If an "outside Arab" was found in a village, according to Broshi's directives, he was to be shot immediately. In general, the rule was to shoot "every 10th man" in a captured village where outsiders were found. In addition, all the men in any household in which property stolen from Jews was found were to be executed.

Updated research literature makes it possible to map a large number of the massacres with a high level of certainty. The following is a partial list: The three most serious events – that is, where 100 or more civilians were killed – took place in Deir Yassin, Dawayima and Lod. Six massacres exacted between 50 and 100 victims: in Jish on the slopes of Mount Miron, in Safsaf and Ein Zeitun near Safed, in Salha on the Lebanon border, in Abu Shusha near Ramle, and in the village of Bureir north of Gaza.


A few dozen civilians were massacred in Tantura, Be'er Sheva, Kafr Inan in the Safed area, Tira in the Haifa area and Hula on the Lebanon border. There were about 20 victims in Ilaboun west of Lake Kinneret, in Nasir al-Din near Tiberias, in Sabbarin adjacent to Haifa, in Al-Bassa north of Acre and in a Bedouin community south of Acre. Additional massacres of note took place in Majd al-Kurum, in Kfar Sava, in Rehovot (in the village of Zarnuga), south of Nahariya and near several kibbutzim: Kabri, Negba and Kfar Menahem.


In 2021, a selection of testimonies that al-Jawad's team compiled, which are consistent with those collected on the Israeli side, was published in book form under the title, "Voices of the Nakba: A Living History of Palestine" (Pluto Press). On the basis of these gut-wrenching testimonies, the author discerned a recurring, four-stage pattern during the conquests of that era: encirclement of villages from three directions while being terrorized by means of shooting and shelling; permitting the escape of some locals to neighboring countries; murder of inhabitants who did not leave, particularly males aged 15 to 50; and blowing up and torching of structures – not infrequently with people still inside.


This too is a heritage of the War of Independence.


Almost eight decades have passed since those blood-soaked events, but in Israel a deep gulf still separates memory and self-image, and reality. Crimes committed in 1948 are concealed and repressed, blanketed by a culture of silence. In large measure, recognition of the crimes of the past and of the denial that typically accompanies them is essential in order to come to terms with Israel's present. A society that, over generations, represses acts of massacre, murder and expulsion that it perpetrated, finds it easier to shut its eyes to what has been fomented in the Gaza Strip over the past two years.

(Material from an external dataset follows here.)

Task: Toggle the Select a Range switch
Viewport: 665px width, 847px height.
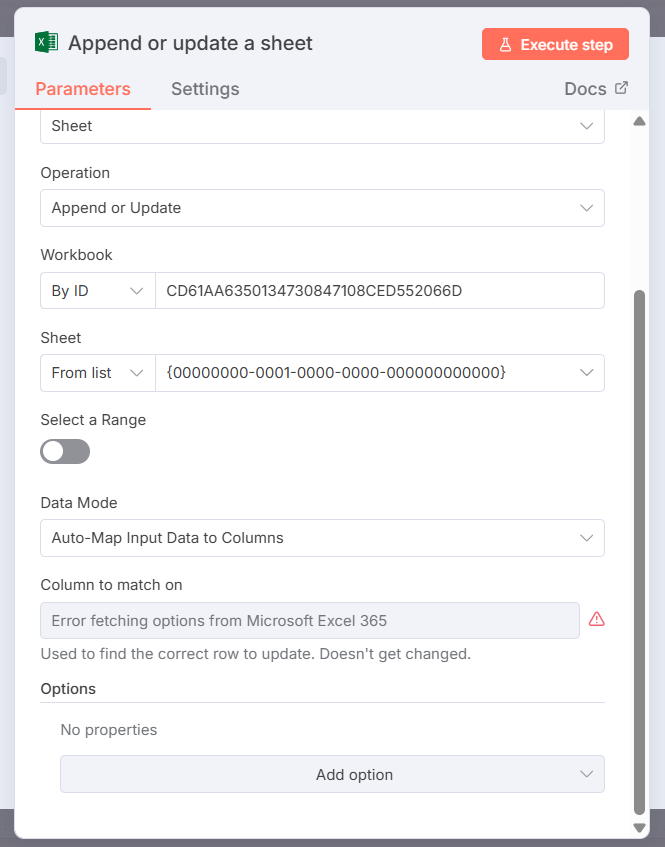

This defective collective memory did not come into being by chance – and the blame for inculcating it does not lie only with school textbooks. It's the domain of an entire system: political, judicial, media. Israeli academia also collaborated with the policy of concealment and denial, whether from identifying with it or due to laziness or apathy.


And like then, now once again "noncombatants" are killed, crimes are concealed and those responsible are not being brought to trial. That has been the pattern all along. Israel brought about the death of an estimated 100,000 Palestinians in the Gaza Strip after October 7, but not one soldier has been accused of murder or manslaughter. As of this writing, one soldier has been tried for looting.


The denial of the crimes of 1948 have fueled decades of conflict. What will the denial of the crimes of Gaza bring down upon us?